The spectre of sovereign debt default is not contained to the Eurozone. American politicians played a game of fiscal chicken as the US Treasury came within hours of being unable to service its multi-trillion dollar debt. Both sides eventually flinched, with emergency legislation being passed on 2nd August. Xinhua, the Chinese news agency and voice of US’s biggest creditor, was harsh in its assessment, stating that:

“It is time for the naughty boys in Washington to stop chicken games before they cause more damages.”

It might seem that such financial crises are a product of our financially interdependent and globalised age. But debt crises and sovereign defaults stretch back to when such lending was extended to city-states, kingdoms and empires and when sovereigns were, well, sovereigns.

Struzenegger and Zettelmeyer’s surprisingly accessible book on debt default reveals that the first recorded  sovereign debt default occurred in the fourth century B.C.

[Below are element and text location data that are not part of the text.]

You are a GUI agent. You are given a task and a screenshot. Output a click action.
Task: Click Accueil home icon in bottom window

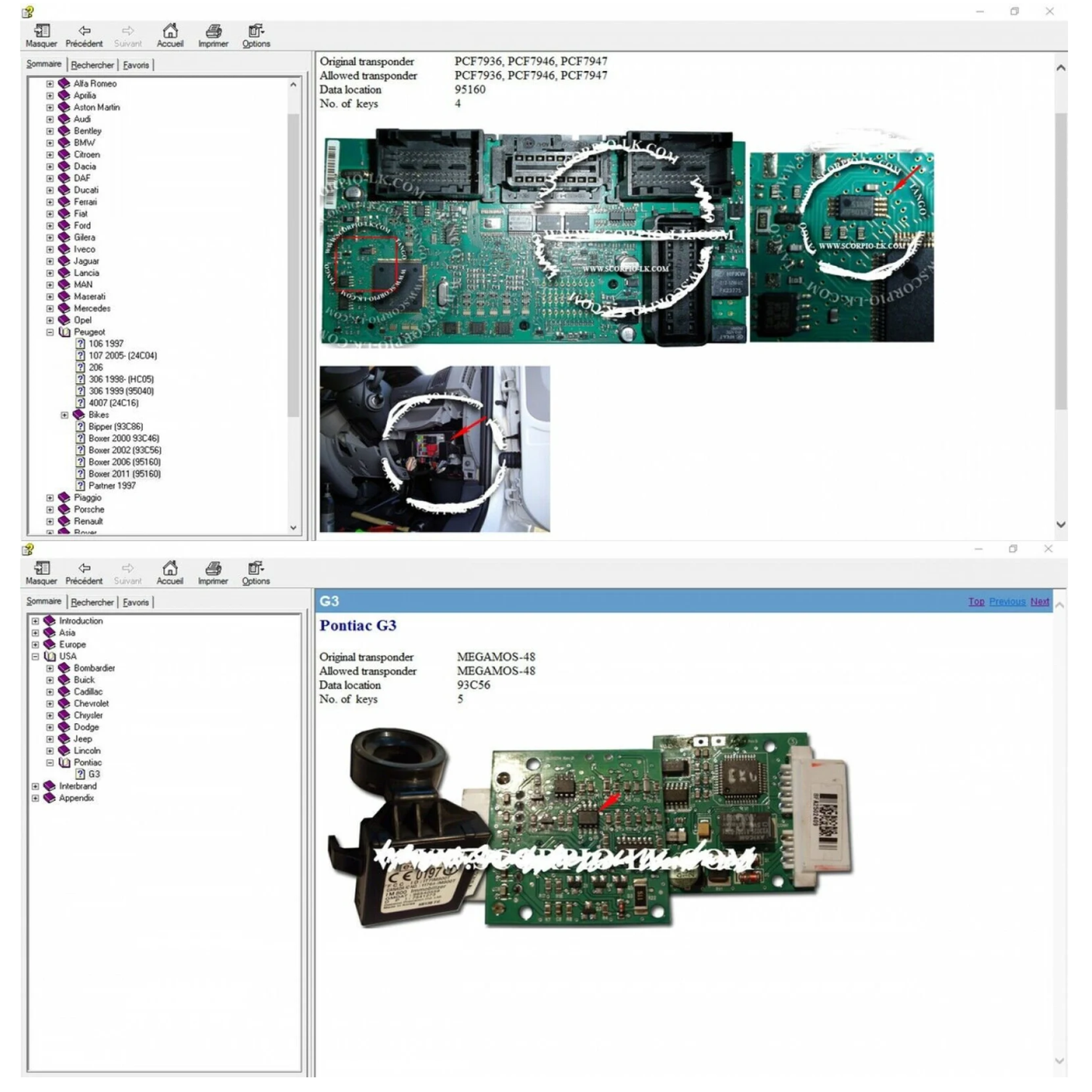pyautogui.click(x=170, y=568)
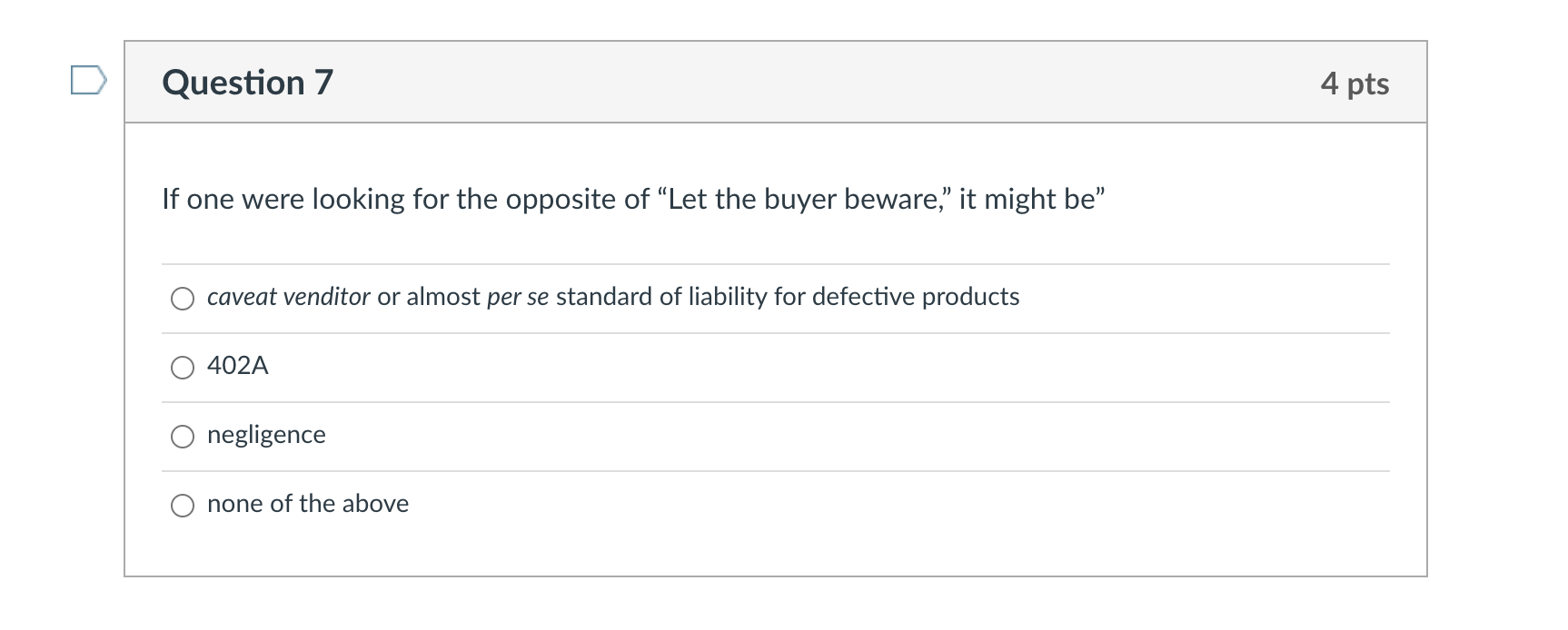Click the 'Question 7' heading
This screenshot has width=1568, height=630.
[x=247, y=83]
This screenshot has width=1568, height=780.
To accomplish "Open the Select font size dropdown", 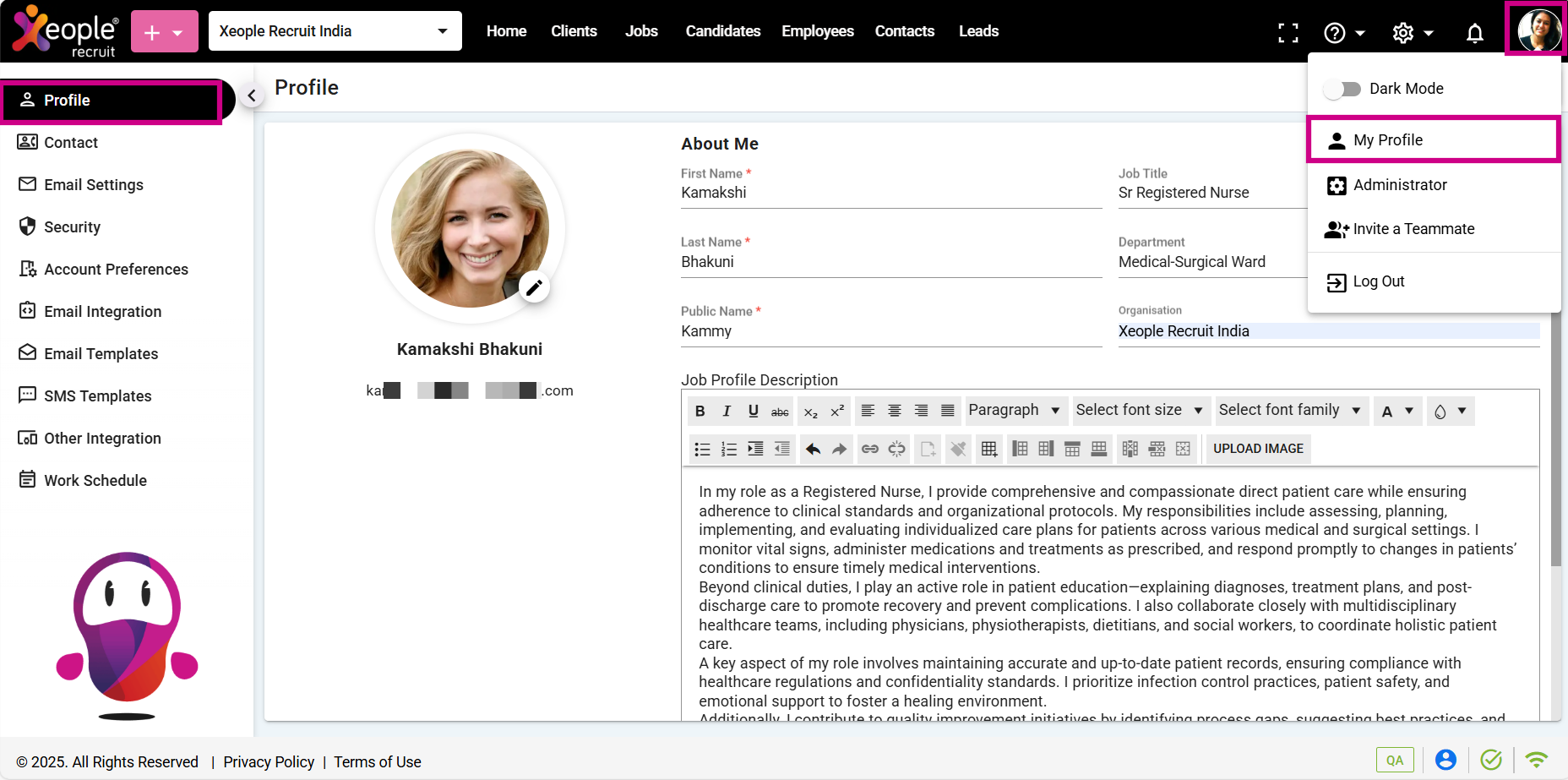I will 1139,411.
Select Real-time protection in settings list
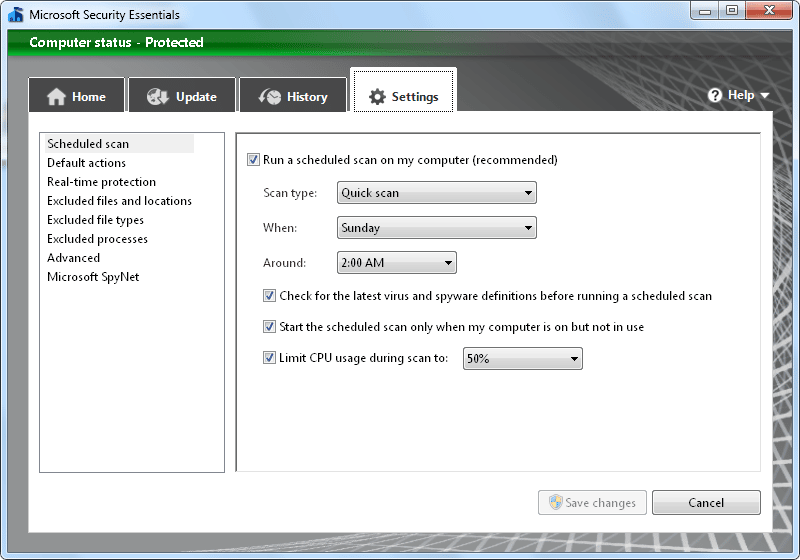The width and height of the screenshot is (800, 560). (x=101, y=182)
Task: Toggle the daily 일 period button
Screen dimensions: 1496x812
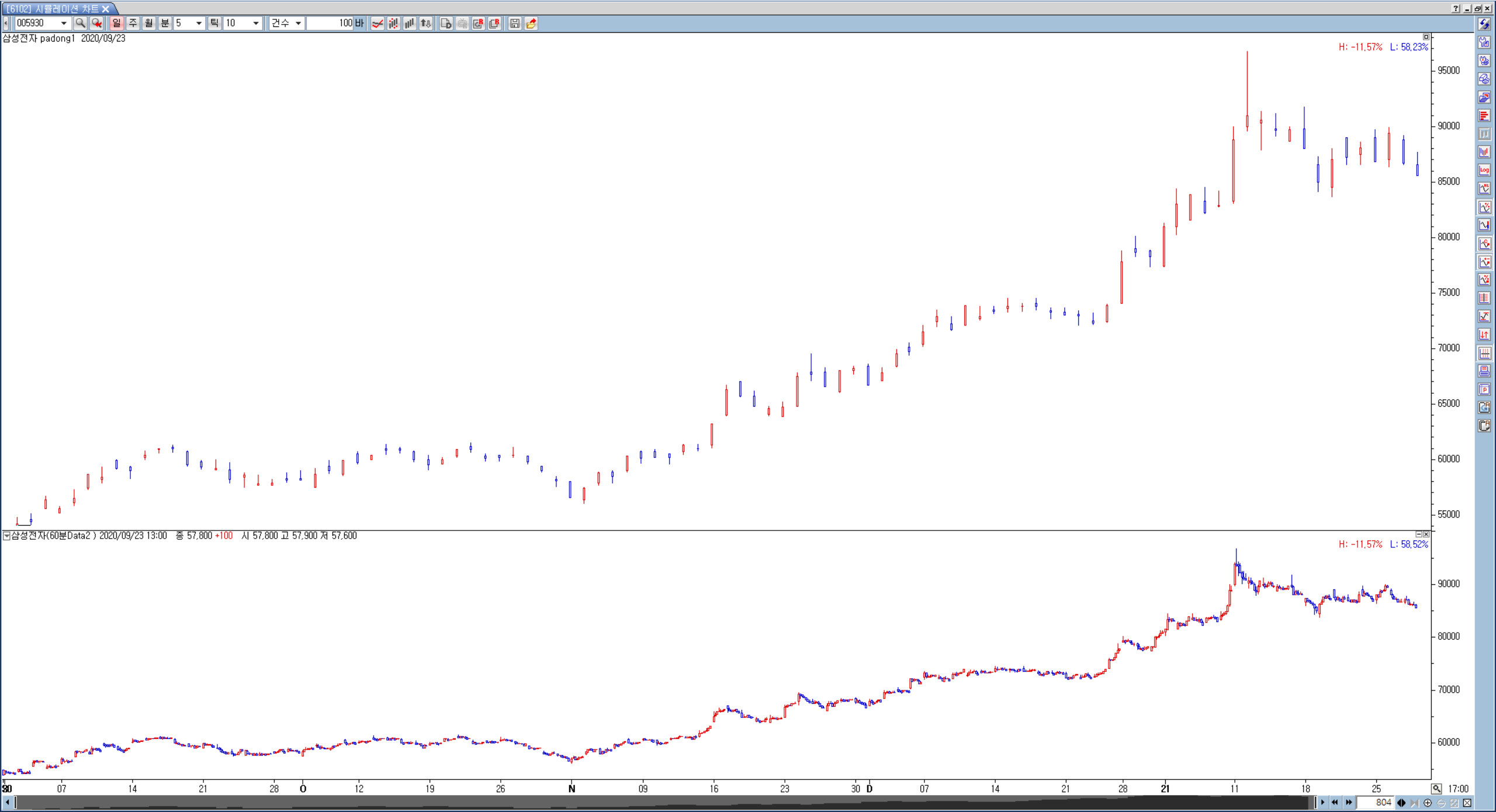Action: pyautogui.click(x=116, y=23)
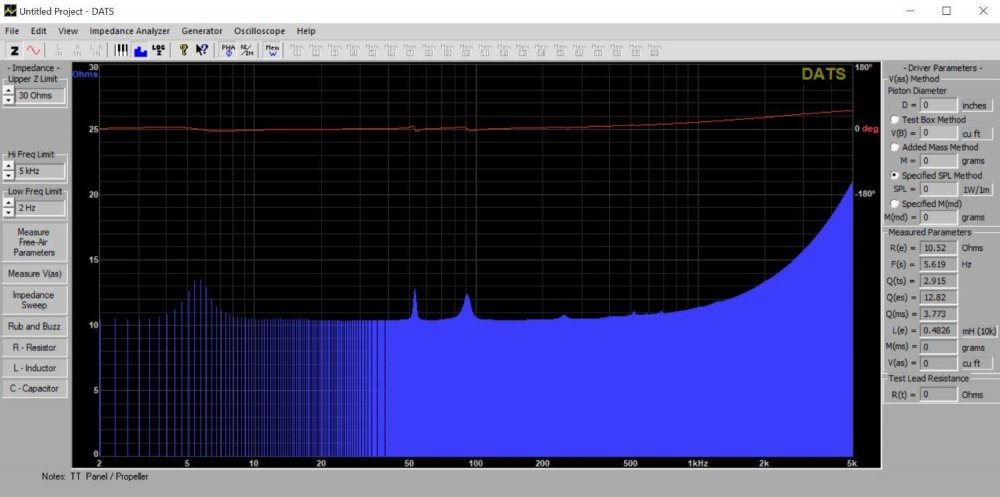The height and width of the screenshot is (497, 1000).
Task: Select the Specified M(md) radio button
Action: (894, 204)
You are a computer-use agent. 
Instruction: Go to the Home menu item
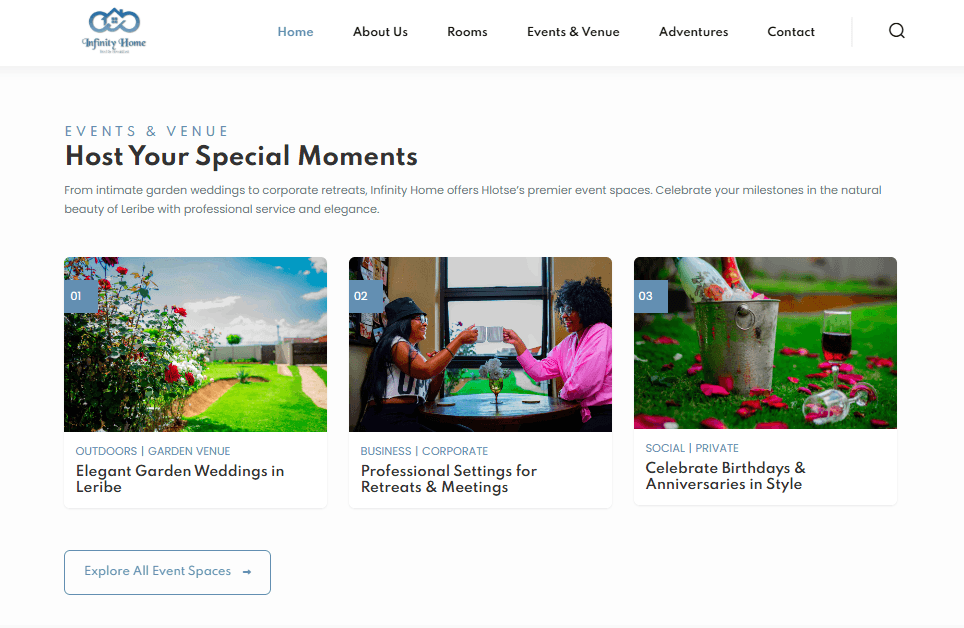295,32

Temple of Isis, Delos By Bernard Gagnon (Own work) [CC BY-SA 3.0 (http://creativecommons.org/licenses/by-sa/3.0) or GFDL (http://www.gnu.org/copyleft/fdl.html)], via Wikimedia Commons

Ten out of the thirteen members of the Attic Maritime Association defaulted on loans issued by the Delos Temple. Whether these errant city-states were subject to divine wrath is not recorded, but their earthly representatives had a practical response – they took to lending to private concerns rather than public bodies.

This default kicks off a long recorded history of financial irresponsibility which has come full circle with today’s Greek crisis.

Debt default was the exception to the norm of dealing with financial problems by currency debasement. The Roman denarius started life in the Republic with an almost pure 4.5 grams of silver.

Silver denarius bearing the portrait of Emperor Nero Classical Numismatic Group, Inc. http://www.cngcoins.com [GFDL (http://www.gnu.org/copyleft/fdl.html) or CC BY-SA 2.5 (http://creativecommons.org/licenses/by-sa/2.5)], via Wikimedia Commons

By the time of Nero this had reduced to 3.8 grams, and the fall of Rome was highlighted by the coin being substituted for a bronze issue in the reign of Diocletian.

Henry VIII found himself desperately short of money as he pursued foreign conflict in the 1540s. The short term solution was a wholesale debasement of English coinage beginning in 1546.

By 1551, the silver content of the coins was barely a sixth of those minted in the reign of his father, Henry VII. The ‘golden age’ of Elizabeth was accompanied by a silver age for English coins, as quality and confidence in the currency were restored.

Currency manipulation was not a complete solution, however, and, ultimately, a day of fiscal reckoning would come. In 1345, Edward III of England repudiated his debt to the societies of the Bardi and the Peruzzzi in Florence, triggering a financial crisis that would ultimately cause the fall of these two great banking houses.

Edward III owed 900,000 florins to the Bardi, and 600,000 to the Peruzzi  – vast sums roughly equal to $6bn in purchasing power terms or $240m based solely on today’s value of the gold at stake.

Edward_III_(18th_century) See page for author [Public domain], via Wikimedia Commons

Defaults would become more common from the 16th century onwards. France and Spain lead a dubious club of European debtors, defaulting eight and six times respectively between 1500 and 1800.

The historical antecedents for the solvency of the PIGS are not promising. In modern times Portugal has defaulted five times (1837, 1841, 1845, 1852 and 1890), Greece four times (1826, 1843, 1860 and 1893), Italy once (1941) and Spain a whopping seven times (1820, 1831, 1834, 1851, 1867, 1872 and 1882).

The so-called Anglo-Saxon economies appear to be historically sounder bets – the UK and USA have never defaulted (although the 1840s did see public debt default in the USA as nine states either temporarily or permanently repudiated all or part of their debts (Maryland, Pennsylvania, Indiana, Illinois, Michigan, Arkansas, Louisiana, Mississippi, and the Territory of Florida form the roll of dishonour)).

All of this shows that sovereign debt defaults are nothing new. Even global financial interdependence is far from being a uniquely 21st century phenomenon  – think of those 14th century sun-baked Tuscans suddenly impoverished by royal command in a remote, rain lashed island far to the north.

Perhaps the long view gives some hope – sovereign debt default has happened with surprising frequency, yet the world keeps turning.